TASK ITEM: Each line from the one containing "Choose the US" through the end of the data must be retyped exactly, and no other line.

INPUT MATERIAL:

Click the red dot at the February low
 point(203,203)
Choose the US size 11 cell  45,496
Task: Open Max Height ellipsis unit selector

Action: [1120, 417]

TASK OUTPUT:
Choose the US size 11 cell  45,496
Task: Open Max Height ellipsis unit selector

Action: [1120, 417]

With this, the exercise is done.